The potential structural overhaul at Renault would be another wrinkle in the alliance since the three-member partnership was nearly destroyed by the 2018 arrest of its former leader, Carlos Ghosn, in Japan.
The three-member alliance is working to cooperate more effectively as automakers globally grapple with the expensive shift to electrified, autonomous vehicles. The manufacturers are looking to use common batteries and other key components to bring cost-savings.
The alliance has “substantial synergy potential although the companies had material challenges to realize this in the past,” rating firm Moody’s Corp. said in an April 6 report reaffirming Renault’s negative outlook. It pointed to the carmaker’s low returns, slow progress on turning around and suspension of the Russia operations.

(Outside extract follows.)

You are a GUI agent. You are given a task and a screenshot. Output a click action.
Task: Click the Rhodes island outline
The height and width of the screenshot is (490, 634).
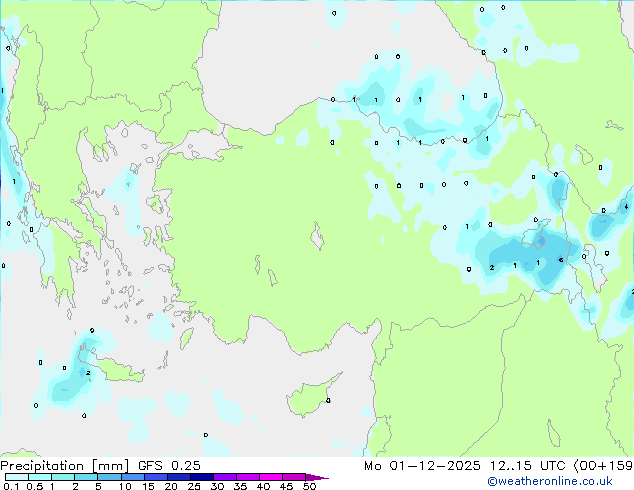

At last week’s meeting with analysts, de Meo raised the possibility of splitting Renault into a new mobility company made up of EV and car-sharing assets, and a legacy entity, Stifel analysts including Pierre Quemener wrote in a note. “The CEO added that the latter could be combined with the ones of a potential partner,” the note said. “An IPO of New Mobility assets could be contemplated for 2023.”
Shareholding imbalance
It’s unclear whether the move would change the shareholding imbalance within the alliance that has long stoked tension. Renault holds a 43 percent stake in the bigger Japanese company with voting rights, while Nissan owns 15 percent of Renault and has no voting rights.
Selling all or part of the stake in Nissan would generate as much as 7.2 billion euros for Renault, which is about the same as its current market value. Nissan halted dividend payouts in 2019, depriving Renault of a key source of cash.
In January, the alliance outlined a plan to deepen operational ties and invest in electrification.
Renault last month halted its Moscow plant and said it’s considering the future of its longstanding AvtoVaz venture while revising downward its financial outlook for this year.